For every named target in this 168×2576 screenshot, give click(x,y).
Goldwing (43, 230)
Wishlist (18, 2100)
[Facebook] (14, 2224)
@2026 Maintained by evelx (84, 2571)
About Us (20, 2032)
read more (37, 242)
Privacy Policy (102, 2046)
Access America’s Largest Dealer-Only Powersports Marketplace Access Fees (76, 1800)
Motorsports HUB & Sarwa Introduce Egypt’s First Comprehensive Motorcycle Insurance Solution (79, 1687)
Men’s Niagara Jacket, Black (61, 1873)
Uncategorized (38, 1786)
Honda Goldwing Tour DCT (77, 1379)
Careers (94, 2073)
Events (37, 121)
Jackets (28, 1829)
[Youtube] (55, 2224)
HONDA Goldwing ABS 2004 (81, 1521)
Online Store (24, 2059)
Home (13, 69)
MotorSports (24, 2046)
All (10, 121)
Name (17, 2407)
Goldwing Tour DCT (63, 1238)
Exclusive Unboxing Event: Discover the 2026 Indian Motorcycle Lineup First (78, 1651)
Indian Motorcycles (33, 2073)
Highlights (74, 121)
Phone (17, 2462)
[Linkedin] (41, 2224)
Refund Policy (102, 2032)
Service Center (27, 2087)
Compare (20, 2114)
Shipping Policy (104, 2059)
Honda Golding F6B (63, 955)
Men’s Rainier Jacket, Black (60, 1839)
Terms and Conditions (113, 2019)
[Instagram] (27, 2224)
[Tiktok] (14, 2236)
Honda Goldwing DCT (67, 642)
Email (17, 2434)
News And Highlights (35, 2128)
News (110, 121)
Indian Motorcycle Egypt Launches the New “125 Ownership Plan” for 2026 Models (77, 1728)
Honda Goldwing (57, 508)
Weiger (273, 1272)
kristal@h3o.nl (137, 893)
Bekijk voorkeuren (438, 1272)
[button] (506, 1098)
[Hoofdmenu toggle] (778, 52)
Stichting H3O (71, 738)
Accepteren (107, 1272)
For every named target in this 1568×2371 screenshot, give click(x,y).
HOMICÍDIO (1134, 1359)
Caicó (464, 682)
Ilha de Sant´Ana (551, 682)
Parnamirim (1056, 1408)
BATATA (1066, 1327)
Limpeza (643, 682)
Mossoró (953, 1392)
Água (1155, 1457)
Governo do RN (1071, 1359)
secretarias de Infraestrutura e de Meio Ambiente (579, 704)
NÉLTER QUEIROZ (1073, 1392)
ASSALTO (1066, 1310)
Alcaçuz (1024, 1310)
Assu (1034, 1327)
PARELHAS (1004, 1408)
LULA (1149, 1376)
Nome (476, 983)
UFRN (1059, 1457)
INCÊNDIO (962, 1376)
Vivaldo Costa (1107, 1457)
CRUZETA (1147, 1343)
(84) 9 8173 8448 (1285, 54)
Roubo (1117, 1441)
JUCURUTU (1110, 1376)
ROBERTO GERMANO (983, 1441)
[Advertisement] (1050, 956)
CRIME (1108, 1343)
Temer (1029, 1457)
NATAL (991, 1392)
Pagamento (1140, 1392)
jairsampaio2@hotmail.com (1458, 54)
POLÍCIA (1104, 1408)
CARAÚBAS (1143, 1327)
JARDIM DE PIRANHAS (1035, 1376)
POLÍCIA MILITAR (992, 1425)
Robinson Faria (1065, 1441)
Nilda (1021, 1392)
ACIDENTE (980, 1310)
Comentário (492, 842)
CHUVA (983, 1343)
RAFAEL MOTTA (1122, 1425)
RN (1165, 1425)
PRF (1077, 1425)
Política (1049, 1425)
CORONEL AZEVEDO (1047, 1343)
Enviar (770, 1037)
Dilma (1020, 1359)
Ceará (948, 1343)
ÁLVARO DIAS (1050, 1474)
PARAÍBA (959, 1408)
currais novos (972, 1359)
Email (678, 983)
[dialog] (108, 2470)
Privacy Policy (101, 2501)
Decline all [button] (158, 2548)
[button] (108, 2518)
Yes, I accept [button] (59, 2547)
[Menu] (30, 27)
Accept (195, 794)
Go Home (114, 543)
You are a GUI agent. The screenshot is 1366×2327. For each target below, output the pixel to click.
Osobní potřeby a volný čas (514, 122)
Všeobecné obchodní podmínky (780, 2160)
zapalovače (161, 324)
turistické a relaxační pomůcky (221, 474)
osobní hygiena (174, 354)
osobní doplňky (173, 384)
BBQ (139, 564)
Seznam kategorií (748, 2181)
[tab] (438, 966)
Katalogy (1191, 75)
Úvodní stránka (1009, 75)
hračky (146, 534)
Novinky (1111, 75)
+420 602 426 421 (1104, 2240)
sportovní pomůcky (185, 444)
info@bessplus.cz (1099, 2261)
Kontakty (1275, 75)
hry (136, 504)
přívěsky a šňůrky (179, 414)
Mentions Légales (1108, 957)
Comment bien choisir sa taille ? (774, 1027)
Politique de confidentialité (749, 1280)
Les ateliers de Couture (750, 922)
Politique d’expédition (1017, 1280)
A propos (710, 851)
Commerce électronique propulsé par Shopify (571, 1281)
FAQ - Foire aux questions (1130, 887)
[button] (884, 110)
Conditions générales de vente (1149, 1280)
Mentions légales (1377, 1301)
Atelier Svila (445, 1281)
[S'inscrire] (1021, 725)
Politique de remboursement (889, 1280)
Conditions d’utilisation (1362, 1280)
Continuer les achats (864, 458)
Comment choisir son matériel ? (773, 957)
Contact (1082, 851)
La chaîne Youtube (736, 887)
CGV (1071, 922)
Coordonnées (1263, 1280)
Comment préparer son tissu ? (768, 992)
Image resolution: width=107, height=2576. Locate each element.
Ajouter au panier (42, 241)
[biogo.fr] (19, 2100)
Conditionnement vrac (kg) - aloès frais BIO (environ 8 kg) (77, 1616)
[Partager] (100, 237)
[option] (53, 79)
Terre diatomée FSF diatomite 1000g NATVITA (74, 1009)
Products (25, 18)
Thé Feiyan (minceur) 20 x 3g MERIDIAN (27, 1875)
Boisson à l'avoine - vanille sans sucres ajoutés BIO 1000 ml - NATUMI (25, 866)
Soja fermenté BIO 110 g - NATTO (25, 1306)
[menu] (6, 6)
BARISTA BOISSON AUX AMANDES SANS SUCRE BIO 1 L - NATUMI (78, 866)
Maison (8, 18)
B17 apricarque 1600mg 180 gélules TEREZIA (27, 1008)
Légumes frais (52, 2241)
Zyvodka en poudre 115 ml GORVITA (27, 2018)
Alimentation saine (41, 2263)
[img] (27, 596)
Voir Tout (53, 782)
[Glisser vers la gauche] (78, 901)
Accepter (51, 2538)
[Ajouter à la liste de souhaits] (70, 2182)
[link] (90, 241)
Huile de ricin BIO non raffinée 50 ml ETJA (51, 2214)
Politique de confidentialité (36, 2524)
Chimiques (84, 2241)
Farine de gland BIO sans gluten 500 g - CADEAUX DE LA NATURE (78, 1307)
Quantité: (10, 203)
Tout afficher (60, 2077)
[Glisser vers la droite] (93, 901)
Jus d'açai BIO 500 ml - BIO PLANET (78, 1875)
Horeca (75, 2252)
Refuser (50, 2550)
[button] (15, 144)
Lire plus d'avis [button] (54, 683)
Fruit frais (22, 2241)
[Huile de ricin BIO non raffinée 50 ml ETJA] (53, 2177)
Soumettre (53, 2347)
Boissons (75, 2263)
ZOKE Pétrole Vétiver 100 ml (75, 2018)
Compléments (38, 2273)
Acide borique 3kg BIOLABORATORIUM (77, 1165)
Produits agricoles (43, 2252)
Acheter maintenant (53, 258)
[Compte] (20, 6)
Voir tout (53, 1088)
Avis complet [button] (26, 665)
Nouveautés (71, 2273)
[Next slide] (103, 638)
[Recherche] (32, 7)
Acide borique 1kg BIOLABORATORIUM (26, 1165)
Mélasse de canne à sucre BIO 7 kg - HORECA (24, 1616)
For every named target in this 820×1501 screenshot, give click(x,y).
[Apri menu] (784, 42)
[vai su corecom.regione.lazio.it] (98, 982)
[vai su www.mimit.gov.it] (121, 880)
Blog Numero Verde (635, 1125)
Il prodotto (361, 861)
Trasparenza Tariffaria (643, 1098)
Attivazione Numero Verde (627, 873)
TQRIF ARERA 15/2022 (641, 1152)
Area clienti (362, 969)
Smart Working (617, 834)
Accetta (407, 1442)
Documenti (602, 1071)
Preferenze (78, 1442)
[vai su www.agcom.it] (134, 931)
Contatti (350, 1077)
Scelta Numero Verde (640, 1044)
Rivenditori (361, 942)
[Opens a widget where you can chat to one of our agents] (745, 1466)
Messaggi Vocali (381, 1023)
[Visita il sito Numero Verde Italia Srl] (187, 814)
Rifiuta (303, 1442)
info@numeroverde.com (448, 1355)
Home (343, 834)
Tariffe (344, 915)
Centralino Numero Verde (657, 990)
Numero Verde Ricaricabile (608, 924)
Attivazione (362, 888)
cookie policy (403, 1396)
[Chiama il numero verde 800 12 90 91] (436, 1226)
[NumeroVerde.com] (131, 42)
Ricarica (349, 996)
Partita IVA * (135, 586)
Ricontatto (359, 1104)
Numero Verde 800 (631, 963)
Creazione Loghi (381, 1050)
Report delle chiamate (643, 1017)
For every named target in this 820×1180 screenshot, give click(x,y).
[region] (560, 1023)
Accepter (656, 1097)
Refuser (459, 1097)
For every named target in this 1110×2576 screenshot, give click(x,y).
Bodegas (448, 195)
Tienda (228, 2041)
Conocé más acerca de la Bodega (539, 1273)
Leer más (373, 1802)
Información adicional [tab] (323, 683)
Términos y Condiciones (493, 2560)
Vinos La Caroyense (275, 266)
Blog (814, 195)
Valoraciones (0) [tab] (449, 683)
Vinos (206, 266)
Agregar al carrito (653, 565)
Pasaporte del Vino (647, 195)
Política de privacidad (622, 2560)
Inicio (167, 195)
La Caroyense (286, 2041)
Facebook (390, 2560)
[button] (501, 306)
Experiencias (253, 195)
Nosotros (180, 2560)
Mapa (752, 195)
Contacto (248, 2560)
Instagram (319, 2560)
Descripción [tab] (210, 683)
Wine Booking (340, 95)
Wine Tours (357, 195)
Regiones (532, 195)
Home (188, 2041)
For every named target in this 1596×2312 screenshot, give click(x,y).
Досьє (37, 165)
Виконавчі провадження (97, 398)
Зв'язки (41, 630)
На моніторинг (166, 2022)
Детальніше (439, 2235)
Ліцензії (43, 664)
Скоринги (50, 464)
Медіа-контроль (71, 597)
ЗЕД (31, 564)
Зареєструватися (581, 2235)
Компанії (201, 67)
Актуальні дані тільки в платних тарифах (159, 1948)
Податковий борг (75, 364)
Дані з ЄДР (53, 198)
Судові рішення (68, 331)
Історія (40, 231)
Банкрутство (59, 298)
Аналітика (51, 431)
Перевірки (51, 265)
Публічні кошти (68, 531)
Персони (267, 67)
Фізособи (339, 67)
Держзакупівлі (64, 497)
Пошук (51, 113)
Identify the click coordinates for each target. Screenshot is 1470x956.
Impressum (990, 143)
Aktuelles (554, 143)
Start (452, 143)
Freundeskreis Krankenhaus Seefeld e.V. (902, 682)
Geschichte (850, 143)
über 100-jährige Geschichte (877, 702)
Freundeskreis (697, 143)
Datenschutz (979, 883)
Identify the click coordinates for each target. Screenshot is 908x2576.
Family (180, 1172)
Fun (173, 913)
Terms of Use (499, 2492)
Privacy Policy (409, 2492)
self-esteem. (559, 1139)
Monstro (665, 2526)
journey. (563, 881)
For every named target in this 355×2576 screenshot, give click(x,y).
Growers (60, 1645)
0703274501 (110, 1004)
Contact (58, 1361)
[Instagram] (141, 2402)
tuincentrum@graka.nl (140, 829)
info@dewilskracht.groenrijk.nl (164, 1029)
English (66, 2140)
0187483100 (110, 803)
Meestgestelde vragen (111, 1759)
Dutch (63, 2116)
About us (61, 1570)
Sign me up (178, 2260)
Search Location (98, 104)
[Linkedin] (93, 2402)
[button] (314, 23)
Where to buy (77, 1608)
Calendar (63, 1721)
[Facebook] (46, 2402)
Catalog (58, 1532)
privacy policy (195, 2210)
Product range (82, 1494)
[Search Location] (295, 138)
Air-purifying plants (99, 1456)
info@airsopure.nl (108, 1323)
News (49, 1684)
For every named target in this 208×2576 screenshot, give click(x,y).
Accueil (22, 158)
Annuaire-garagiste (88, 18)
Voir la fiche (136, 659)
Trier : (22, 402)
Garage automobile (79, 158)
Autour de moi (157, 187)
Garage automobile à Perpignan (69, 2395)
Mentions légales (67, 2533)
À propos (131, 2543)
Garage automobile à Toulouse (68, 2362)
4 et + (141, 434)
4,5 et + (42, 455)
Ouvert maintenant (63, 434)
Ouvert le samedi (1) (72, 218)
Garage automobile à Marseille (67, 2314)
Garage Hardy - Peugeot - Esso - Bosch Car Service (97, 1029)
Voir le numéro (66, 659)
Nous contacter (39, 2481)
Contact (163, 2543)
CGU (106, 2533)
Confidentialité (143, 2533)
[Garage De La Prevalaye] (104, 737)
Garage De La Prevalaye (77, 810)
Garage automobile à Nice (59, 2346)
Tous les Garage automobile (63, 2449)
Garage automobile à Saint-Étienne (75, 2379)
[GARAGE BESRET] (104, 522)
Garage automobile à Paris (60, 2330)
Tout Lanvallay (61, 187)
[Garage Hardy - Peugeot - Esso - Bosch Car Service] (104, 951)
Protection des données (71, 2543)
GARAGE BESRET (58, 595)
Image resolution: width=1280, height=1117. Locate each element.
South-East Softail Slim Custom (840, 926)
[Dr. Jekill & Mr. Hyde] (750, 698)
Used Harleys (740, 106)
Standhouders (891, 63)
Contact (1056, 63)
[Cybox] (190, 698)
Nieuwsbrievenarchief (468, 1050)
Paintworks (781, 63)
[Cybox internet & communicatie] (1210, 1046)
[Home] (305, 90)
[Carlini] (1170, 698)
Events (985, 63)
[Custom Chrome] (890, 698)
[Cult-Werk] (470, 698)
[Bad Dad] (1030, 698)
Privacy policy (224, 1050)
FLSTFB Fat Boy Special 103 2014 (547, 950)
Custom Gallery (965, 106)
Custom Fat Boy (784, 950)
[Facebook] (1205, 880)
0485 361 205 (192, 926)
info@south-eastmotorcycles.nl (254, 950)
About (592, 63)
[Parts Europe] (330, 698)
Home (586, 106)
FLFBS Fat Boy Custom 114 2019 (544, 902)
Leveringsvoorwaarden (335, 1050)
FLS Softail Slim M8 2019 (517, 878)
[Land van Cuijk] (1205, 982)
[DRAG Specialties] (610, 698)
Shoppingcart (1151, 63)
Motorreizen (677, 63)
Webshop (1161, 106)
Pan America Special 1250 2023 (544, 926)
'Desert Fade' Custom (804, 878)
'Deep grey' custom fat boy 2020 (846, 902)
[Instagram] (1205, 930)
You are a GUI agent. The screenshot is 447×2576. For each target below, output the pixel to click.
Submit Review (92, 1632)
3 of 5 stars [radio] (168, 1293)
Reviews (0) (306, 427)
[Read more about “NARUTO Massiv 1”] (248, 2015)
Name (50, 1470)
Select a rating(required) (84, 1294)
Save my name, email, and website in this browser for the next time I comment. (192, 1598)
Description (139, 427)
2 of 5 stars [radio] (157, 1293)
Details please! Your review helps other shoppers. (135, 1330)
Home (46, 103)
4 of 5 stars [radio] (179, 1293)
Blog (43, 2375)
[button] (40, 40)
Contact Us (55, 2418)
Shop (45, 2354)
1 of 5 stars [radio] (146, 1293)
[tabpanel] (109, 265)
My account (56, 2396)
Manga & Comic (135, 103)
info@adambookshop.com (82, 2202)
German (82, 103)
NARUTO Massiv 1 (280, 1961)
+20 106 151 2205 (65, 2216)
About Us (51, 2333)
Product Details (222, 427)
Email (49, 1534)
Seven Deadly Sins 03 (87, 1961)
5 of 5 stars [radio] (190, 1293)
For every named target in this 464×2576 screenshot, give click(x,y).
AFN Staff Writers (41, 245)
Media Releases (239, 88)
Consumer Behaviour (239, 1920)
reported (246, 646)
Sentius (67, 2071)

Exercise goal — Everything from the line with "Blog (43, 2375)" down to the last line of the data above should be returned exactly, with both ends kept and nothing added.

Solution for this exercise —
Blog (43, 2375)
[button] (40, 40)
Contact Us (55, 2418)
Shop (45, 2354)
1 of 5 stars [radio] (146, 1293)
[tabpanel] (109, 265)
My account (56, 2396)
Manga & Comic (135, 103)
info@adambookshop.com (82, 2202)
German (82, 103)
NARUTO Massiv 1 (280, 1961)
+20 106 151 2205 (65, 2216)
About Us (51, 2333)
Product Details (222, 427)
Email (49, 1534)
Seven Deadly Sins 03 (87, 1961)
5 of 5 stars [radio] (190, 1293)
For every named target in this 464×2576 screenshot, give click(x,y).
AFN Staff Writers (41, 245)
Media Releases (239, 88)
Consumer Behaviour (239, 1920)
reported (246, 646)
Sentius (67, 2071)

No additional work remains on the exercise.